How do religion and politics mix?
By Darren Cronshaw
What is the role, then, of religions and religious leaders in public discourse? Is faith merely a private devotional matter with no relevance for the public world of civic leadership, or is it part of a potentially valuable and values-based contribution? What is the basis of listening to one another’s perspectives – including religious leaders learning from other sectors, and others hearing the perspectives of people of faith?
Sitting with these questions, I welcomed this new resource on public theology Between a Rock and a Hard Place. Elaine Graham is Grosvenor Research Professor of Practical Theology at the University of Chester and a leading advocate in the UK and internationally for the public relevance of theology for the common good.
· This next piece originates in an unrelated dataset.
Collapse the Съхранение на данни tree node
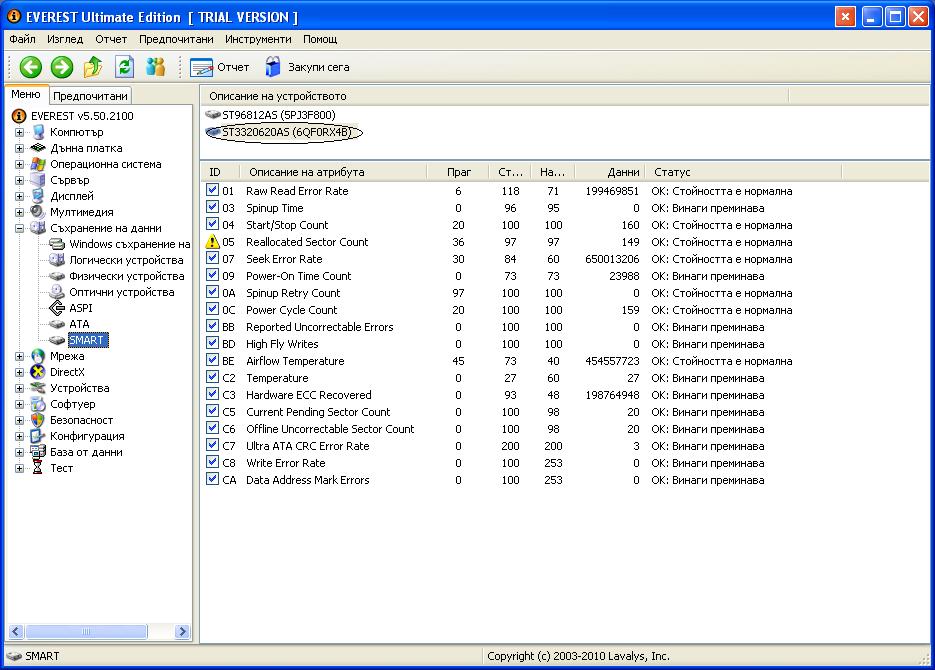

She offers a compelling vision for the appropriate place of religious and theological voices on public and political issues.
Graham explains that we live in a society where institutional religion is declining, yet there is a new visibility of religion in public affairs. Moreover, interest in spirituality is growing. Many subscribe to ‘no religion’; the so-called ‘apatheists’. Yet Generation Y could be aptly labelled ‘generation SBNR’; spiritual but not religious. Contrary to secularization predictions, we live in a contested ‘post-secular’ era where religion is still present yet its place and contribution is contested.
The purely secular response is to argue religion has no place in the public square, and that to suggest otherwise is ‘disgusting’ or at least unenlightened.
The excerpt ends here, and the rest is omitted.